Written by Dr Ed Parker, London School of Hygiene and Tropical Medicine

It was clear from the early days of the COVID-19 pandemic that people with kidney disease were particularly vulnerable to the effects of the virus.

That’s why these people were among the first to be offered vaccines when they became available. They’ve since been offered extra booster doses for further protection.

We were interested in finding out the effects of different vaccines (specifically those developed by AstraZeneca and Pfizer) during the early stages of the vaccine rollout. We found that after two doses, the AstraZeneca vaccine was slightly less effective than the Pfizer vaccine at preventing infection, hospitalisation, and death among people with kidney disease. But when the same group was given a third dose of the Pfizer vaccine, regardless of which vaccine they’d been given initially, the playing field was levelled. The third dose seemed to close the gap in protection. All of this played out between the spring and winter of 2021, when the Delta wave of the virus was dominant, and just as the Omicron variant took over towards the end of the year. Our work helped highlight the value of additional doses of RNA vaccines in those at highest risk of COVID-19.

What was important here was access to the right sort of data, at the right sort of scale. That’s where OpenSAFELY was really powerful – it gave us access not just to 24 million up-to-date patient records from GPs via OpenSAFELY-TPP, but also to data in the UK Renal Registry, which keeps a record of every patient on dialysis, or who has received a kidney transplant.

Stitching these two datasets together was the best way to accurately identify people with severe kidney disease before looking at the effectiveness of different vaccines. OpenSAFELY was the only platform that gave us all the necessary data in one place.

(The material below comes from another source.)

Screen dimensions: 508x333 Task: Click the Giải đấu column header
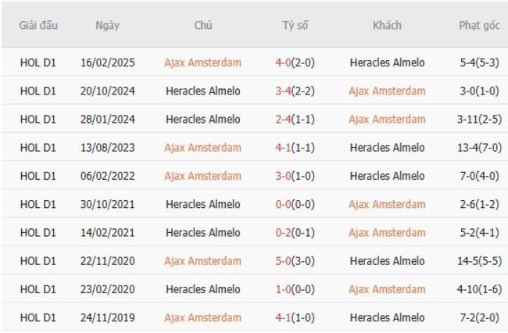point(38,25)
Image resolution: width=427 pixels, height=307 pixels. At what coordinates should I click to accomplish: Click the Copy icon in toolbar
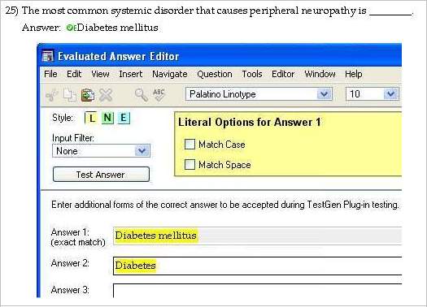click(70, 95)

I was mentored throughout this work by Laurie Tomlinson at the London School of Hygiene & Tropical Medicine, and got a lot of help and input from other collaborators, including the Electronic Health Records Research Group here at LSHTM, the UK Renal Registry, the University of Bristol, and the team at the Bennett Institute.

I’m a data scientist so I felt comfortable writing code, but things were made easier because there was already so much existing code for key steps in the analysis. I could take code that someone had written to ask one question, and repurpose it to ask another. When I got stuck with anything, the Bennett team was on hand with support – a quick 10-minute call and job done, we could move on.

I couldn’t believe how fast it was – I started in January 2022 and had a paper online by June. That’s unreal in my experience.

OpenSAFELY might feel daunting at first, but I’d say it’s as accessible as you could hope for considering the complexity of the data involved. As a vaccine researcher, I have felt very privileged to use OpenSAFELY to address public health issues related to the uptake and effectiveness of COVID-19 vaccines in different groups.